Karena yang kita ketahui bahwa pilkada langsung memberi kesempatan bagi generasi
selanjutnya untuk menjadi pemimpin daerah terkait Indonesia menganut demokrasi.
Terlaksananya Pilkada langsung menunjukkan adanya peningkatan demokrasi karena rakyat
secara individu dan kelompok terlibat dalam proses melahirkan pemerintah atau pejabat negara.
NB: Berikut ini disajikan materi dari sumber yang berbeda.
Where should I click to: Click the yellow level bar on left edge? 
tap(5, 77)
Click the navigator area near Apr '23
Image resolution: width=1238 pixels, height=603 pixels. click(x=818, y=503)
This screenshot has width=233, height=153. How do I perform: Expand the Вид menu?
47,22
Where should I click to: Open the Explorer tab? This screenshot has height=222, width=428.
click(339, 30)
Rakyat sebagai pemilik otoritas tertinggi akan memilih secara langsung pemimpinnya, tidak
seperti selama ini hanya menggunakan sistem perwakilan yang kadang-kadang rakyat sering
dimanfaatkan oleh elit politik. Oleh karena itu kami sependapat bahwa Pilkada memang harus
dipertahankan.
Negara kita adalah Negara yang menjunjung tinggi demokrasi sebagai inti kehidupan
dalam bermasyarakat. Tidak ada salahnya jika memang harus pilkada langsung, karena dengan
adanya pemilihan langsung memberikan kesempatan kepada masyarakat untuk bebas memilih
sesuai hati nurani mereka. Jika pemilihan kembali kepada pola lama bahwa kepala daerah dipilih
oleh DPRD atau ditunjuk oleh pemerintah pusat sama artinya demokrasi di Negara kita tidak
diterapkan sepenuhnya, juga keinginan masyarakat dikendalikan oleh DPRD, masyarakat tidak


bebas memilih. Kalau pun pilkada oleh DPRD terjadi maka sama saja artinya bahwa Negara kita
mengalami kemunduran demokrasi. Sebab, kini rakyat sedang menikmati pembelajaran dalam
berdemokrasi.
Ada istilah juga, jika kepala daerah dipilih oleh DPRD maka akan terjadi justru disinyalir
hanya akan memakmurkan “politik dagang sapi antar elit politik”. Artinya Politik Dagang Sapi
lebih popular ketika terjadi kompromi antara elit politik untuk menentukan keputusan yang lebih
menguntungkan partai, kelompok dan golongan tertentu ketimbang memikirkan nasib rakyat.
Kepentingan kelompok, golongan sangat kentara nuansanya.